A close encounter on the M40
With hubski on a training course for his new job, it falls to me to take our left-hand-drive Toyota to a car dealer in Nottingham, shedding the last vestige of our French life in the process. I have little idea of how to get to Nottingham from Oxfordshire, except to follow my dad (who is giving me a lift home) in the car ahead. If this arrangement sounds a little slipshod, let me tell you that this is pretty damn watertight by my family's standards.
The left-hand lane of the sliproad is taken up by a thundering juggernaut. In a moment of wild, non-self-preserving recklessness, I decide to cane it down the right-hand lane, overtaking the world's biggest lorry in the process, and then to shoot out effortlessly onto the M40, as if I casually defy death every single day of my life.
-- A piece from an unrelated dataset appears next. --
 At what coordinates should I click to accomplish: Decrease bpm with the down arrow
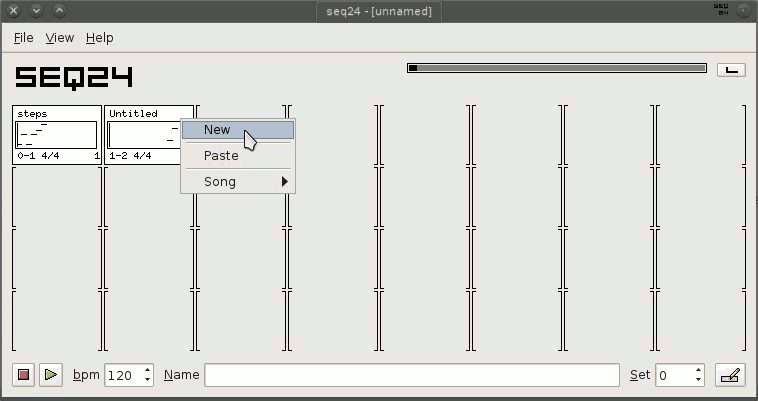(148, 381)
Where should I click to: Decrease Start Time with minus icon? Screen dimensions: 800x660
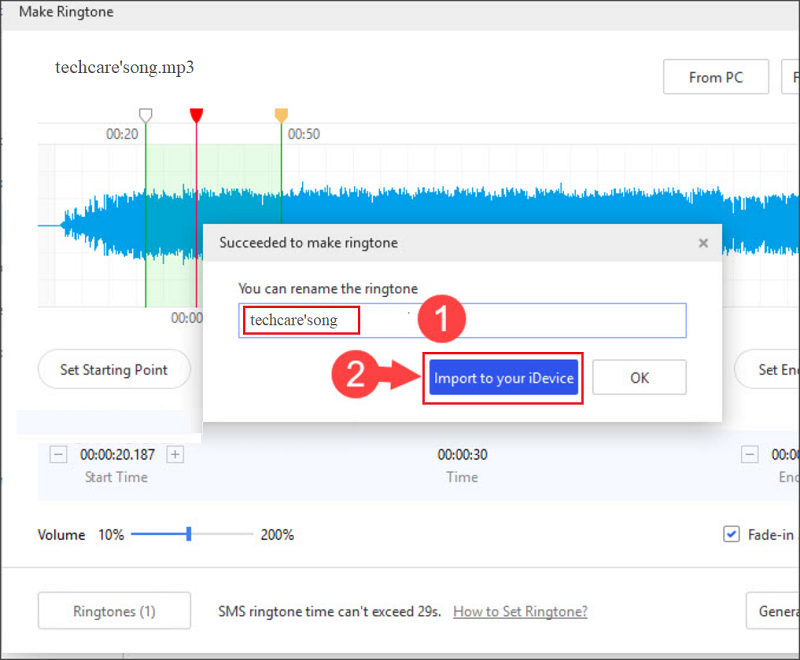58,455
What actually happened was that I drew level with the lorry and was teleported to a far-off dimension resembling the inside of a car wash. The spray from its wheels totally engulfed my poor little Yaris. Worse, the lorry driver seemed to be unaware of our existence, and the roar of its engine grew deafening as, in a casual, absentminded kind of way, it drifted over to my lane, in the same, casual, absentminded way of someone hogging your armrest in the cinema.
Except in this case the stakes were rather higher.
Windscreen wipers slashing wildly, I could see nothing, hear nothing, feel nothing. This must be what it's like in the final split second before death in some terrible accident, when you realise there's no escape. Fully expecting to be crushed by the lorry, now only inches from my wing mirror, or crushed from the other side by motorway traffic, I lost the ability to move or think, and just kept my foot down on the accelerator and waited to depart this life. I've heard stories of people who've had near-death experiences and describe seeing their entire life flash before them, or their late granny beckoning them towards the pearly gates, or experiencing some kind of spiritual epiphany. At the risk of this reflecting badly on me, my last insight was roughly: 'Ah, sod it'.
But then the din receded and we (my trusty Yaris and I, for we bonded that day for the first time) shot out onto the motorway just as, I swear, the sun broke through the clouds and I embarked on the second, or possibly the third, or the fourth, of my nine lives.
I lost sight of my dad around Birmingham and ended up buying an A-Z of Nottingham (if anyone wants it e-mail me as I have no intention of ever returning there) and navigating my/our way to the car dealer. But that was nothing to someone only two hours into a new life.
All in all it was an emotional day. As I stood in the garage forecourt and bid our Toyota a silent farewell, I was surprised to find my eyes fill up with tears. I'm not into cars and thought I had no sentimental attachment to ours. But it felt like leaving behind a member of the family. So many memories and trips were tied up with it, that the new owner would neither know nor care about. It felt wrong. I wished I didn't have to leave it.
And I think that counts as the first stab of French nostalgia. There really is no way back now.